__What the task requires__
Report the count of lines holding "chart" in the records, with no other words.

__Records to use__
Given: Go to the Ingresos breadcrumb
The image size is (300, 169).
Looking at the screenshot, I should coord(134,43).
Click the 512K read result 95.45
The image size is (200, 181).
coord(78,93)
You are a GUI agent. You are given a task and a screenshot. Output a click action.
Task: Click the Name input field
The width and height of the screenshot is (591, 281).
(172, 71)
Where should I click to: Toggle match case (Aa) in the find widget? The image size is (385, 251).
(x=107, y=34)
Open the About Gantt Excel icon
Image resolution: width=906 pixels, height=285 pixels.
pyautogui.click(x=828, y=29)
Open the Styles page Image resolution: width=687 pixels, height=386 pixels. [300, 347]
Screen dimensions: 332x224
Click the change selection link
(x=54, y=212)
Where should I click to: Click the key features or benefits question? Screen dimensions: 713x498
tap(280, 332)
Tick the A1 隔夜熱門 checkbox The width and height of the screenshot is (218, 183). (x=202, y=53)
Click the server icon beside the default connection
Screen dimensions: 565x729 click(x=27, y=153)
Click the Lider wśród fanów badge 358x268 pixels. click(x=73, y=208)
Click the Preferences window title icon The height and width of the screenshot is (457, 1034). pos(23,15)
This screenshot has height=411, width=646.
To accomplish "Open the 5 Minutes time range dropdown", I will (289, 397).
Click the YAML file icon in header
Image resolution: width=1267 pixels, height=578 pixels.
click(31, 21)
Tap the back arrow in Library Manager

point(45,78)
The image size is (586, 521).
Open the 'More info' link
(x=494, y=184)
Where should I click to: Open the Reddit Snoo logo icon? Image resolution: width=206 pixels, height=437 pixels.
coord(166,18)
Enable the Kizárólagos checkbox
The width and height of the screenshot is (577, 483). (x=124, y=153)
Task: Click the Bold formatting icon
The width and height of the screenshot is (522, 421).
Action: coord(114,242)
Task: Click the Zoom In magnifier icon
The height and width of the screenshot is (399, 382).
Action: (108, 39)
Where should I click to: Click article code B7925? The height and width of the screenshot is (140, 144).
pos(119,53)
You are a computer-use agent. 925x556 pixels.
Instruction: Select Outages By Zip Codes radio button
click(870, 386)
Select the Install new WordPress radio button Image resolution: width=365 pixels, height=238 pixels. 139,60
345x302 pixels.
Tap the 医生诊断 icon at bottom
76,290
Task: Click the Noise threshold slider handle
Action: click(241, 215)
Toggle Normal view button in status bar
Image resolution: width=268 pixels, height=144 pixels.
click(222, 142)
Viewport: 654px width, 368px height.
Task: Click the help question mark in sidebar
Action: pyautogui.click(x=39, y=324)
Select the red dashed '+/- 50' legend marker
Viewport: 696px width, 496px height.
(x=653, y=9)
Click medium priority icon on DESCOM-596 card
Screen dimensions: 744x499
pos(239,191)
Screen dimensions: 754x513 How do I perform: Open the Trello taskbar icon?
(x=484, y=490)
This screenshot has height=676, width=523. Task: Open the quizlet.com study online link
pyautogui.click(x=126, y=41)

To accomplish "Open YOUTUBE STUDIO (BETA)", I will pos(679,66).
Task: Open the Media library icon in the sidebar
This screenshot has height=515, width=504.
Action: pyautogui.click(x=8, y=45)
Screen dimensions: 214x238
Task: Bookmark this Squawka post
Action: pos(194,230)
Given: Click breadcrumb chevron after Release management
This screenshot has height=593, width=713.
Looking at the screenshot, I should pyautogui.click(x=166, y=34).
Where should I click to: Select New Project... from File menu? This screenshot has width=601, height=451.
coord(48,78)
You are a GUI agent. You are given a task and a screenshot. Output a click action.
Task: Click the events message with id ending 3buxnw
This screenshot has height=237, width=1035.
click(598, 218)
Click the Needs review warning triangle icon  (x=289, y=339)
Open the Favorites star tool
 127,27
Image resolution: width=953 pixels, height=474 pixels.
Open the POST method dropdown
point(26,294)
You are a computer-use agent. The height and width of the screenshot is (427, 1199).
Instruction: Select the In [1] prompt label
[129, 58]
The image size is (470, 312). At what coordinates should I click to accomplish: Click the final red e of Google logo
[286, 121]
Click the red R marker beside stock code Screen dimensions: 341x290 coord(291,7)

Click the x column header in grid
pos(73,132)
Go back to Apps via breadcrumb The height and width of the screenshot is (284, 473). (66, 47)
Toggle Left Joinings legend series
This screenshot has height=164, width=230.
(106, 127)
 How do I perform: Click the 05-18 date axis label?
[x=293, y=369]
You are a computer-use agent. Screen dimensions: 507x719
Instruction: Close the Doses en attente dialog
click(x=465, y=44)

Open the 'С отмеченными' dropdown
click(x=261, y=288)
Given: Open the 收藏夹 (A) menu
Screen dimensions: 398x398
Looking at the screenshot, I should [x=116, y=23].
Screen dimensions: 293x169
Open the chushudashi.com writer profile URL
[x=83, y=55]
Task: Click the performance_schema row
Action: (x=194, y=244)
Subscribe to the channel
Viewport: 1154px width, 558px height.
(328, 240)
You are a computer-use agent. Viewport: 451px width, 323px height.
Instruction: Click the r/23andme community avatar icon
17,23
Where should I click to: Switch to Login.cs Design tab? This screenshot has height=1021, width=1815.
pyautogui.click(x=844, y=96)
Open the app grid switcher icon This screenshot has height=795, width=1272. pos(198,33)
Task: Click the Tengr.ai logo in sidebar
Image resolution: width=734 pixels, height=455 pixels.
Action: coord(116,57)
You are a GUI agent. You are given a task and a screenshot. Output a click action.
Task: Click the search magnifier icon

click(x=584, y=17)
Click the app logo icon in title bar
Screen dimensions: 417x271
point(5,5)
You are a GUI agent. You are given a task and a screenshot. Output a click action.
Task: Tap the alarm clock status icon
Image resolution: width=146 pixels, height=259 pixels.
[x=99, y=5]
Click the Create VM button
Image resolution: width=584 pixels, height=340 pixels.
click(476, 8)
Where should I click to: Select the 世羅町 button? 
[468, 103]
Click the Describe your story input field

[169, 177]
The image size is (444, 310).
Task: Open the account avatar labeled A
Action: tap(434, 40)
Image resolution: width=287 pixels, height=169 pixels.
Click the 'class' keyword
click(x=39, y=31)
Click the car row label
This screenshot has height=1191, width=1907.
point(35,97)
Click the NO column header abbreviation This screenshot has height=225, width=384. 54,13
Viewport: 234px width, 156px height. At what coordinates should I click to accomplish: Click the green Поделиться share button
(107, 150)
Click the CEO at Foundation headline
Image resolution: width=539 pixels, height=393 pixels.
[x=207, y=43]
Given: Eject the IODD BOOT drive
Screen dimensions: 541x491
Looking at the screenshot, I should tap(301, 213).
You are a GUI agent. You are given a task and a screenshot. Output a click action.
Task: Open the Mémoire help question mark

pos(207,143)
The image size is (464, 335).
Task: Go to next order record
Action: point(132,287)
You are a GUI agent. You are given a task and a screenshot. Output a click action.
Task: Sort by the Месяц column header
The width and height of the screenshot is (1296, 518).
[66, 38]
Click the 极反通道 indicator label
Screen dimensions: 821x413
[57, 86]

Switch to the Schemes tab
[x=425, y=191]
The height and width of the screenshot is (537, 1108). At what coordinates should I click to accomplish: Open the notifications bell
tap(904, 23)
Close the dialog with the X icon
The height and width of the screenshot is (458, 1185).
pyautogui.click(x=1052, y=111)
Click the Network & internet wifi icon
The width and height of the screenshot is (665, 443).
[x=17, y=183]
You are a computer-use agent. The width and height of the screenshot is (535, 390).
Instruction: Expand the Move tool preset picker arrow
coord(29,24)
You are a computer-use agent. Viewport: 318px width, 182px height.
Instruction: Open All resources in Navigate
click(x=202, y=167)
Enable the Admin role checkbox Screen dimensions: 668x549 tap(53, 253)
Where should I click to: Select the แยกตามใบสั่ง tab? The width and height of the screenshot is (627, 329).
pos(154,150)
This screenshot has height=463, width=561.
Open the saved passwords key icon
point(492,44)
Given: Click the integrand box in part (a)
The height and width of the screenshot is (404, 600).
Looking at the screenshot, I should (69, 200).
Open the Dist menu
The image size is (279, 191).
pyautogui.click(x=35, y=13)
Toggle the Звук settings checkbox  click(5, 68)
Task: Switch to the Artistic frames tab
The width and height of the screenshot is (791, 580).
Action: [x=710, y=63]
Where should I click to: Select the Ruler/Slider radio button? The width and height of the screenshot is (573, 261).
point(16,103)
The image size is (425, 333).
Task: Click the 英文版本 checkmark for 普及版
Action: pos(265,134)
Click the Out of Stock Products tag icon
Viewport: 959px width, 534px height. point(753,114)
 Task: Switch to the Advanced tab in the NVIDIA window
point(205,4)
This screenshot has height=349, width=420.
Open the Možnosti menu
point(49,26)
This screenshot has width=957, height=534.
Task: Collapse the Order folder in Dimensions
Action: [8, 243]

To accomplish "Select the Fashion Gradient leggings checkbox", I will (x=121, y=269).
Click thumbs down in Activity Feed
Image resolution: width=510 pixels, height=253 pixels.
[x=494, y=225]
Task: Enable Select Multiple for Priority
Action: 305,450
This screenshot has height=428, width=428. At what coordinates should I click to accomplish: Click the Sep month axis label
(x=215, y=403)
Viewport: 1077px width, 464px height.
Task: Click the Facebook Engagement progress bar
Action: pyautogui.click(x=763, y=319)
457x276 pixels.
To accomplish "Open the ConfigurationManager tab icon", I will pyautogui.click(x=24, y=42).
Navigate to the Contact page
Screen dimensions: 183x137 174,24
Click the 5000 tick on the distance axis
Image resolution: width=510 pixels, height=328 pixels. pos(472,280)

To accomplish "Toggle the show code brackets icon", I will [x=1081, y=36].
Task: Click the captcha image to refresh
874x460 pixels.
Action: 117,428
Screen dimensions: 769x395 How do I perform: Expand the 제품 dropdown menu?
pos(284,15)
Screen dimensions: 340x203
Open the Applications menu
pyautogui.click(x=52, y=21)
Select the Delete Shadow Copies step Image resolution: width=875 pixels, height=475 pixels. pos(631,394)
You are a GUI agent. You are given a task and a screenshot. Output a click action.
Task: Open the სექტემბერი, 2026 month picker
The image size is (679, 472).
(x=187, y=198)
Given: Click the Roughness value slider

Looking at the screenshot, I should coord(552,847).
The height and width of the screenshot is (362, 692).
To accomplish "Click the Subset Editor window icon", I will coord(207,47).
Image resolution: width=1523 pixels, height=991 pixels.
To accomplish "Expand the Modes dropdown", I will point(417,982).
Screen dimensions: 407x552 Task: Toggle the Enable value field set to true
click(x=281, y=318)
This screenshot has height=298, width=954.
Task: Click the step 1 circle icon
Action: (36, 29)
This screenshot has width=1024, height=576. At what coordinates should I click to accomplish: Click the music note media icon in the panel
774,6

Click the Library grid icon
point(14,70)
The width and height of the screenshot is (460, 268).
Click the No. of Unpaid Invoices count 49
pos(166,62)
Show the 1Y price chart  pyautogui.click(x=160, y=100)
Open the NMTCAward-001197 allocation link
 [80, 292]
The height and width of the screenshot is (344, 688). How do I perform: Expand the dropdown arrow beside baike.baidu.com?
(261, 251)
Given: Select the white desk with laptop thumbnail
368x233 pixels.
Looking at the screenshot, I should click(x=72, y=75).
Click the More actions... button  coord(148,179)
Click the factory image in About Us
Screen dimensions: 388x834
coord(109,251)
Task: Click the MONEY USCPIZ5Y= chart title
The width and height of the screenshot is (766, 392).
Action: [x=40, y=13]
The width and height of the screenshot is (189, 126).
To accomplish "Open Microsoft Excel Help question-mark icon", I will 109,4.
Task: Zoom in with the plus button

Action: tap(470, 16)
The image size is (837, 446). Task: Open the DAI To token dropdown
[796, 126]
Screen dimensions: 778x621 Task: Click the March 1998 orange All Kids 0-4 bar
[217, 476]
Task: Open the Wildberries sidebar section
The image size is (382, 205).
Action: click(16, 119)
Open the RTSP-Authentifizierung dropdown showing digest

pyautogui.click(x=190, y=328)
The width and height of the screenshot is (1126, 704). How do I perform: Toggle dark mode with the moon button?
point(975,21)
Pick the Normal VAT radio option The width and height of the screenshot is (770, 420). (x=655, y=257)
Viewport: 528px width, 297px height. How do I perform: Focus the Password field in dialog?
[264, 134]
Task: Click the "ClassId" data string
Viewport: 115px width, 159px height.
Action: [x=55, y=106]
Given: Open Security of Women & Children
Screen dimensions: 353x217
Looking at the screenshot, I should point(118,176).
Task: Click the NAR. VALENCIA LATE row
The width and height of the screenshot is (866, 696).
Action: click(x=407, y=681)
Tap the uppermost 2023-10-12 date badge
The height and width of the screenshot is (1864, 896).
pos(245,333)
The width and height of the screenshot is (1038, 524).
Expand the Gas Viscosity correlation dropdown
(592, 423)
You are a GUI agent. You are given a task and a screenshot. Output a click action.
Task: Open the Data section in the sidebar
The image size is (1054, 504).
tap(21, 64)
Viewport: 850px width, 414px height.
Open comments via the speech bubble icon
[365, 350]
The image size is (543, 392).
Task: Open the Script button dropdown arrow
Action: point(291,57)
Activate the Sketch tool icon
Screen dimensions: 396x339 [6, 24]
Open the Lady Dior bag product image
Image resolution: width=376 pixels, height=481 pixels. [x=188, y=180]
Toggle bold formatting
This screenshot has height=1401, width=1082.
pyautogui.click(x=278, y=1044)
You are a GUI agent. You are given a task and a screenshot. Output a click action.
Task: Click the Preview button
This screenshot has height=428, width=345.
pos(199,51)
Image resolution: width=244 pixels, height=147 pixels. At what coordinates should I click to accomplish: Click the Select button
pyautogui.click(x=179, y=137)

__Response to the exercise__
2